과제 설명:
아래 행 가운데 단어 "Task"가 들어 있는 행을 모두 찾아 하나도 빠짐없이 옮겨 적으세요.

처리 대상 행:
○ ○ ○
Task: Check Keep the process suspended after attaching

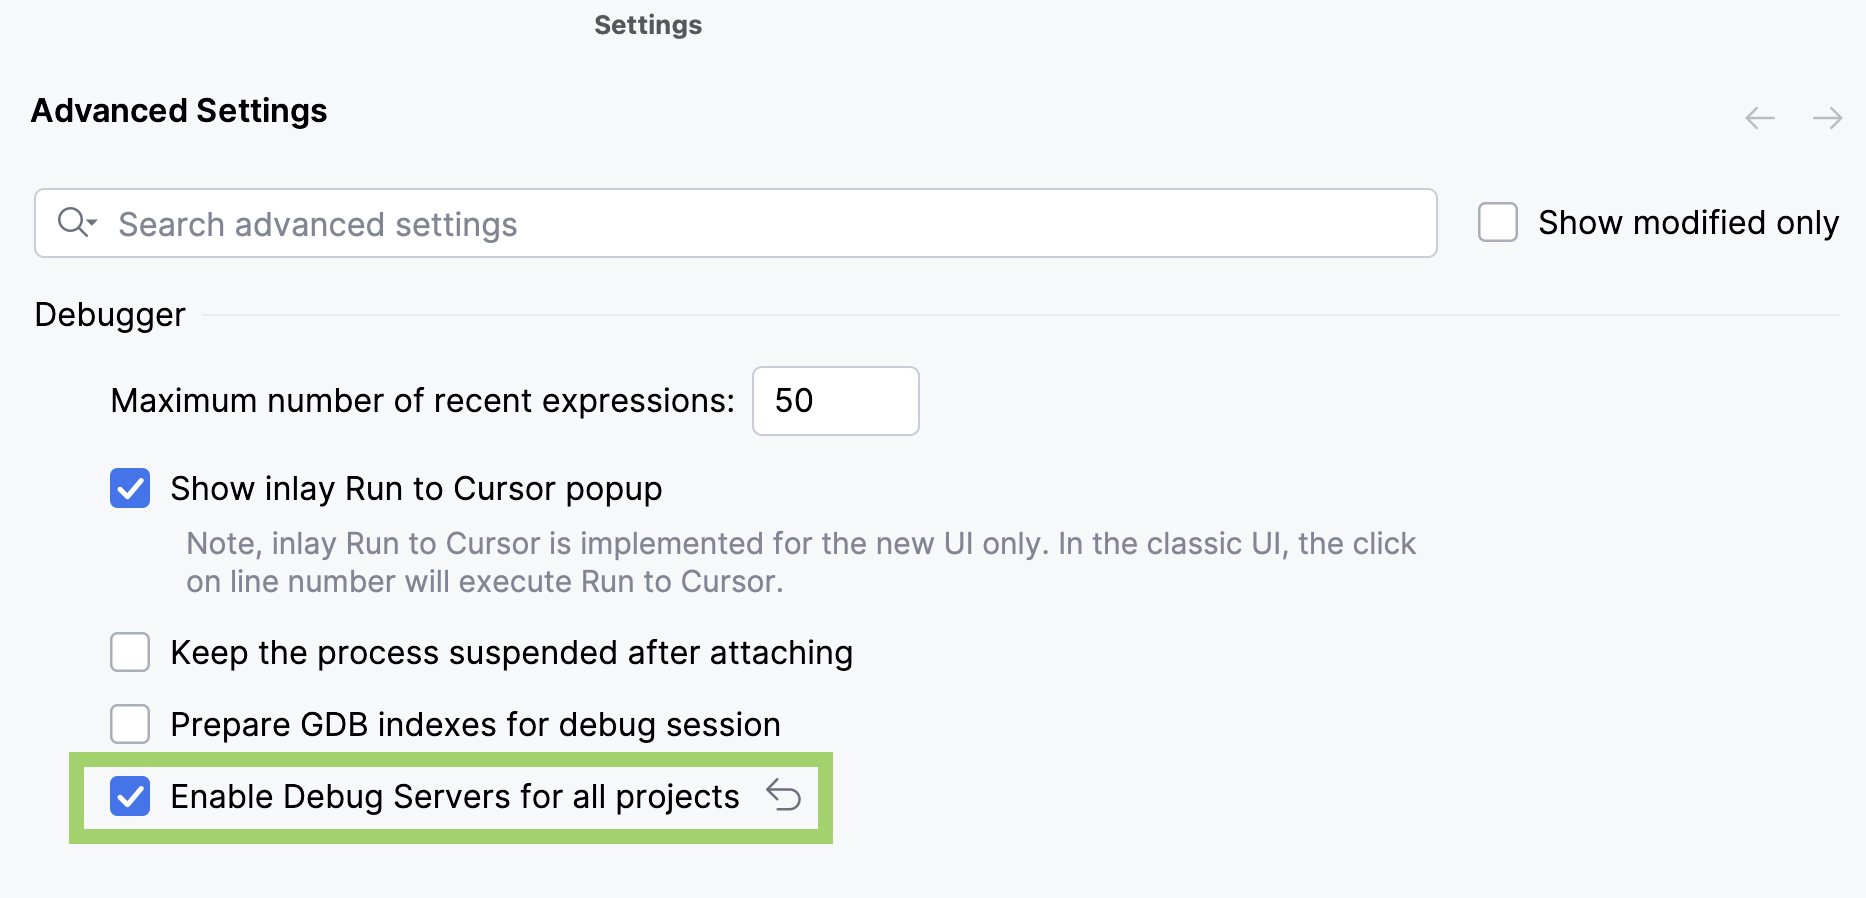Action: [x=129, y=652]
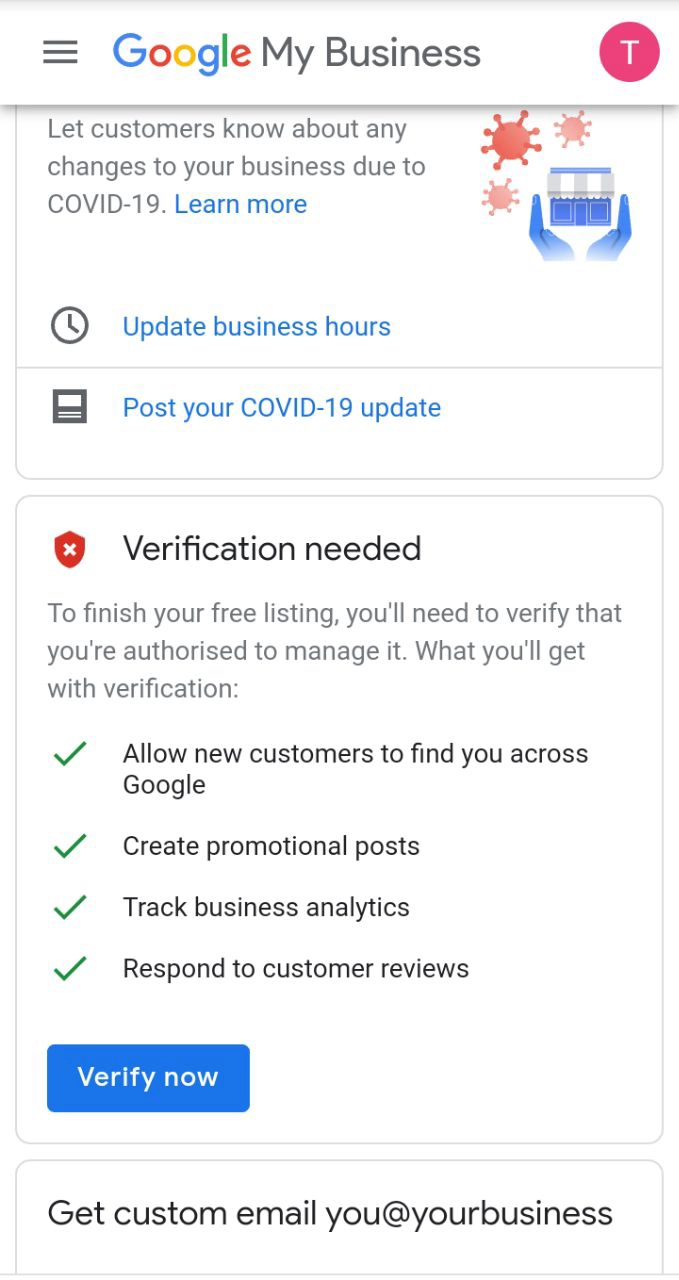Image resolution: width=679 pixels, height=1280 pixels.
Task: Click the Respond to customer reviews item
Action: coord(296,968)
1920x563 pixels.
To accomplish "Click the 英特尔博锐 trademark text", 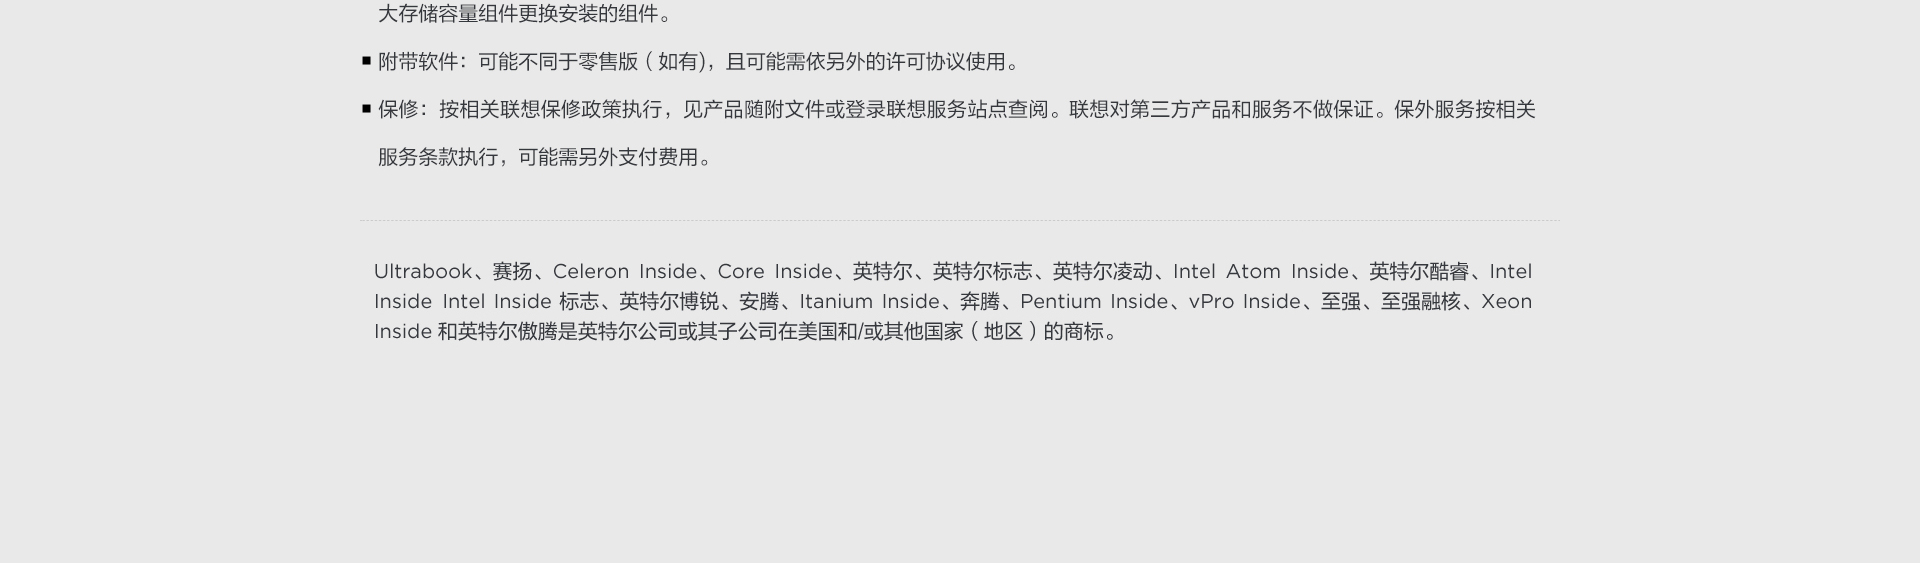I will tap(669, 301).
○ ○ ○
문제 답:
Task: Check Keep the process suspended after attaching
Task: Click the Respond to customer reviews item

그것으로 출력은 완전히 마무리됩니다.